Fedora EPEL 7 update for mkvtoolnix

1) Use-after-free error

EUVDB-ID: #VU15553

Risk: High

CVSSv4.0: 5.7 [CVSS:4.0/AV:L/AC:L/AT:N/PR:N/UI:A/VC:H/VI:H/VA:H/SC:N/SI:N/SA:N/E:U/U:Amber]

CVE-ID: CVE-2018-4022

CWE-ID: CWE-416 - Use After Free

Exploit availability: No

Description

The vulnerability allows a remote unauthenticated attacker to execute arbitrary code with elevated privileges.

The weakness exists in the MKVToolNix mkvinfo tool due to use-after-free error when handling of the MKV (Matroska video) file format. 
While reading a new element, the mkvinfo parser attempts to validate the current element by checking if it has a particular valid value.
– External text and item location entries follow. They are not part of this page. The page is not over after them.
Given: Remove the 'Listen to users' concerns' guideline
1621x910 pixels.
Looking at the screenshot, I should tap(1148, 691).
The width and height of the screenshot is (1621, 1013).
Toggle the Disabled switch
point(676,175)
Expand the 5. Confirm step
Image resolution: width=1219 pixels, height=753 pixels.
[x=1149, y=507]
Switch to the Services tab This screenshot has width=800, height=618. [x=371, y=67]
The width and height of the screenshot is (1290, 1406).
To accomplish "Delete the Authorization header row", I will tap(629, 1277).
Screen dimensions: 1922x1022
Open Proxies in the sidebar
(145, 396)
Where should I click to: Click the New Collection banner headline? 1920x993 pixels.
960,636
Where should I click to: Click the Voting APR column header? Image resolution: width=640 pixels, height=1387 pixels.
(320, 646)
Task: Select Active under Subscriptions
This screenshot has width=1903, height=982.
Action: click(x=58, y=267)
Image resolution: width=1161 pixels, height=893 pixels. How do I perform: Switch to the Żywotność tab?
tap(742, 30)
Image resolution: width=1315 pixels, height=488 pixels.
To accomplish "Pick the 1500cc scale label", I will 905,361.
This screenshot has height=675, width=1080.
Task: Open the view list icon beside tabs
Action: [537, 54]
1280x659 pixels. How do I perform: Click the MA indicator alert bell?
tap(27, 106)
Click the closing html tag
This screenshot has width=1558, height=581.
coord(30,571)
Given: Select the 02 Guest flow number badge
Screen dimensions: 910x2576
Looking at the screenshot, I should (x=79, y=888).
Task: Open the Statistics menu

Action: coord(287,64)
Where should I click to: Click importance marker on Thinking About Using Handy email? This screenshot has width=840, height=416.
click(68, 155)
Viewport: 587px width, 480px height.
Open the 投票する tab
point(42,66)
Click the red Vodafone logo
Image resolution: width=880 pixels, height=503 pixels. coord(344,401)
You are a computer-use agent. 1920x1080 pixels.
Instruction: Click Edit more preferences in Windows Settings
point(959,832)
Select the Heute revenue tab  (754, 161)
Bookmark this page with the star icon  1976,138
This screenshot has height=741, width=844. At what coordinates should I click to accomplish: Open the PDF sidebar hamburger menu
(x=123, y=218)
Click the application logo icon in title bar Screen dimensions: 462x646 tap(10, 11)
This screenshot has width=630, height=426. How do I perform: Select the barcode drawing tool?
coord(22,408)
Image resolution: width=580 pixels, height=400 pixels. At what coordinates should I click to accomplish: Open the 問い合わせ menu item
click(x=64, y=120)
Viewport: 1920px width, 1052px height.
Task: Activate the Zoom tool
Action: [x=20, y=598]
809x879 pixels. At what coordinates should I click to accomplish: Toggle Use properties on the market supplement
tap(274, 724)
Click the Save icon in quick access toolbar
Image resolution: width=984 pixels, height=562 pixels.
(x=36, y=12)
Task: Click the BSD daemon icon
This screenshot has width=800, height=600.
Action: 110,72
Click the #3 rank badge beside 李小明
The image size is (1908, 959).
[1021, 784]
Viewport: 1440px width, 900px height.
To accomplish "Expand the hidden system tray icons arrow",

If there is no such value, the parser deletes the element since the read was invalid. However, even if the element is deleted, the value is passed back to the calling function via a variable, but there is no validation, even if this element is valid and was not freed before. A remote attacker can trick the victim into opening a specially crafted file .mkv file, trigger memory corruption and execute arbitrary code with elevated privileges.

Successful exploitation of the vulnerability may result in system compromise.

Mitigation

Install updates from vendor's repository.

Vulnerable software versions

Fedora: 7

mkvtoolnix: before 28.2.0-1.el7

CPE2.3

• cpe:2.3:o:fedoraproject:fedora:7:*:*:*:*:*:*:*
• cpe:2.3:a:fedoraproject:mkvtoolnix:*:*:*:*:*:fedora:*:*

External links

https://bodhi.fedoraproject.org/updates/FEDORA-EPEL-2018-cbfa290941

Q & A

Can this vulnerability be exploited remotely?

Yes. This vulnerability can be exploited by a remote non-authenticated attacker via the Internet.

Is there known malware, which exploits this vulnerability?

No. We are not aware of malware exploiting this vulnerability.